BRINDISI – Nell’intera penisola i segni del degrado sono evidenti e riguardano strutture realizzate e poi abbandonate. In questo contesto non fanno eccezione i parchi. Un esempio in tal senso arriva da Brindisi dove nell’agosto del 2013 fu inaugurato il “Parco Sbitri” su un’area posta a ridosso della litoranea nord del capoluogo e dove in precedenza c’erano decine e decine di baracche in amianto. Dopo l’abbattimento disposto dalla Procura, si procedette con le operazioni di bonifica e poi, grazie ad un finanziamento di circa mezzo milione di euro, si realizzò un parco al cui interno c’erano degli ottimi esemplari di macchia mediterranea.

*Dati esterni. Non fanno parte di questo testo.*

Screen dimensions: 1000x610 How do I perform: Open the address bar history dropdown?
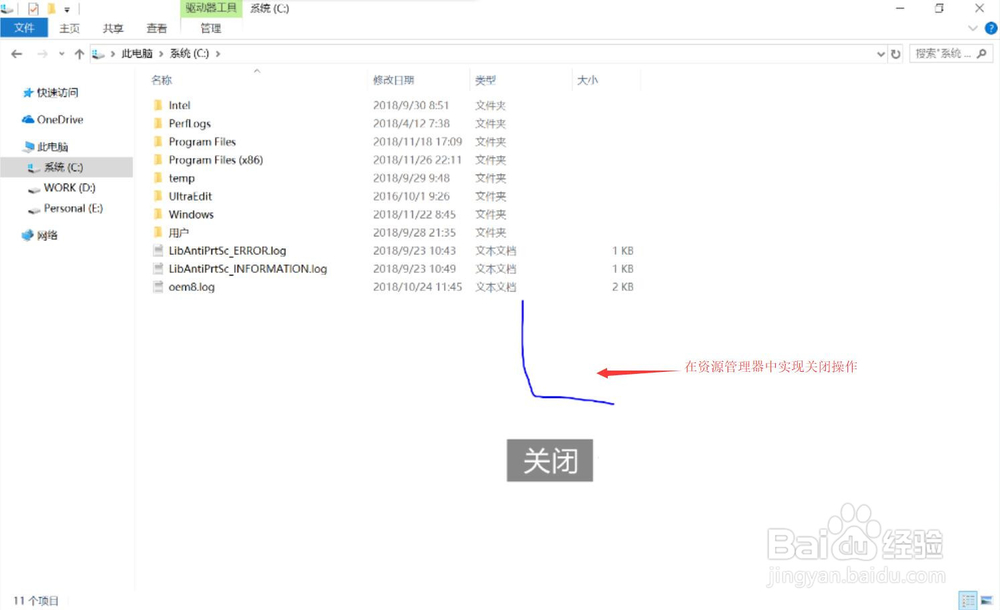pyautogui.click(x=881, y=53)
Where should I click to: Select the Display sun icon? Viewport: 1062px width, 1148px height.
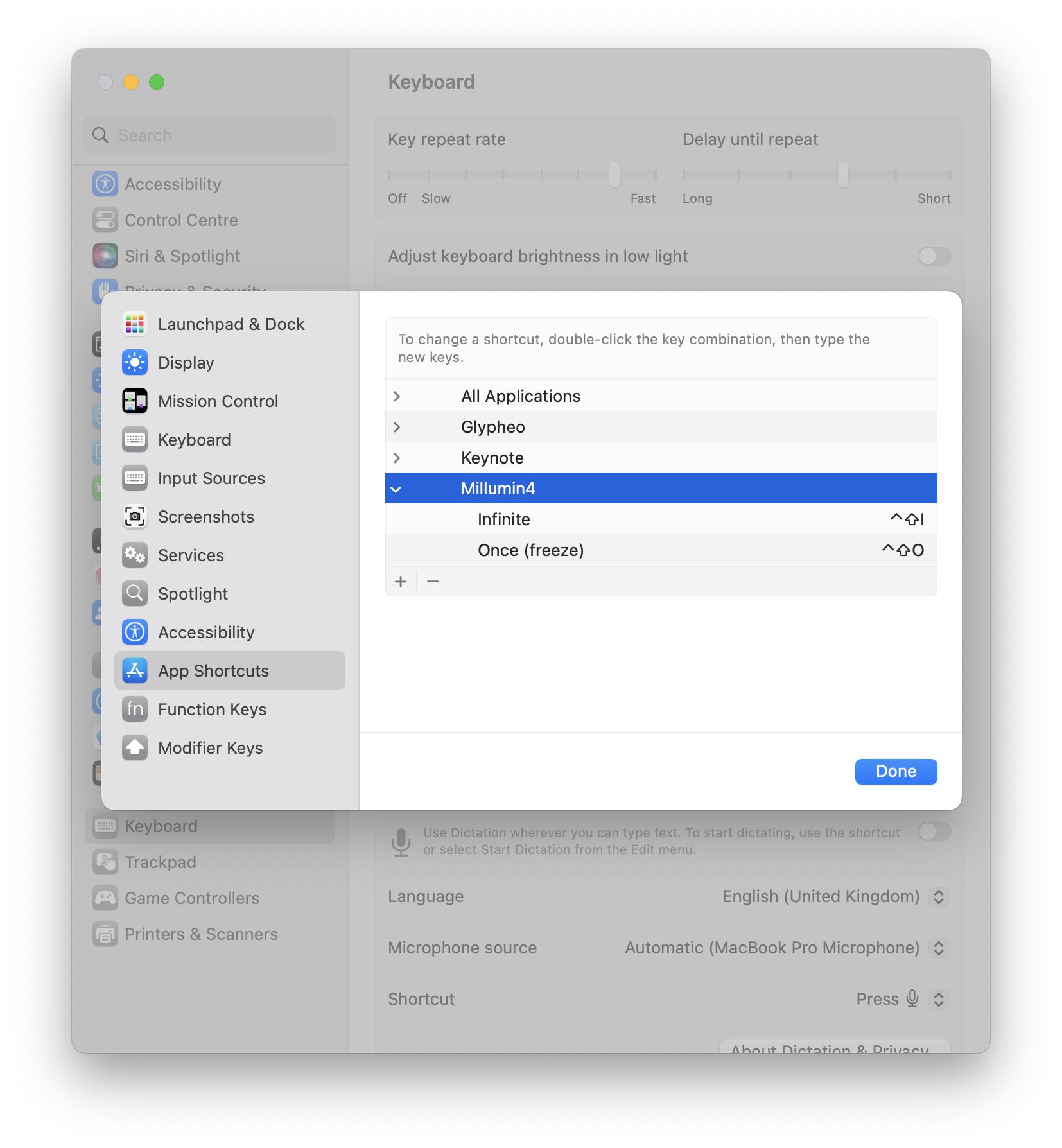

Ben presto, però, il parco – complice la mancanza di un impianto di illuminazione – diventò oggetto di atti vandalici e quindi brindisini e turisti hanno preferito frequentare altre aree verdi della città. Tutti si sono resi conto di quanto stava avvenendo, ma nessuno ha mosso un dito e quindi il Parco Sbitri è finito in malora, privo anche dei più elementari servizi di manutenzione, a cominciare dal taglio delle erbacce. E’ bastata, pertanto, l’azione di qualche piromane per completare l’opera di distruzione, ivi compresa la recinzione in legno.
Oggi di quel parco non è rimasto praticamente più nulla, ma questo non deve in alcun modo servire come alibi per lasciarlo in condizioni di abbandono, soprattutto se si considera il denaro pubblico speso per allestirlo.
Da qui l’appello che andrebbe lanciato anche al mondo delle associazioni e del volontariato per farlo rivivere, magari individuando forme praticabili di gestione di un’area attrezzata a verde.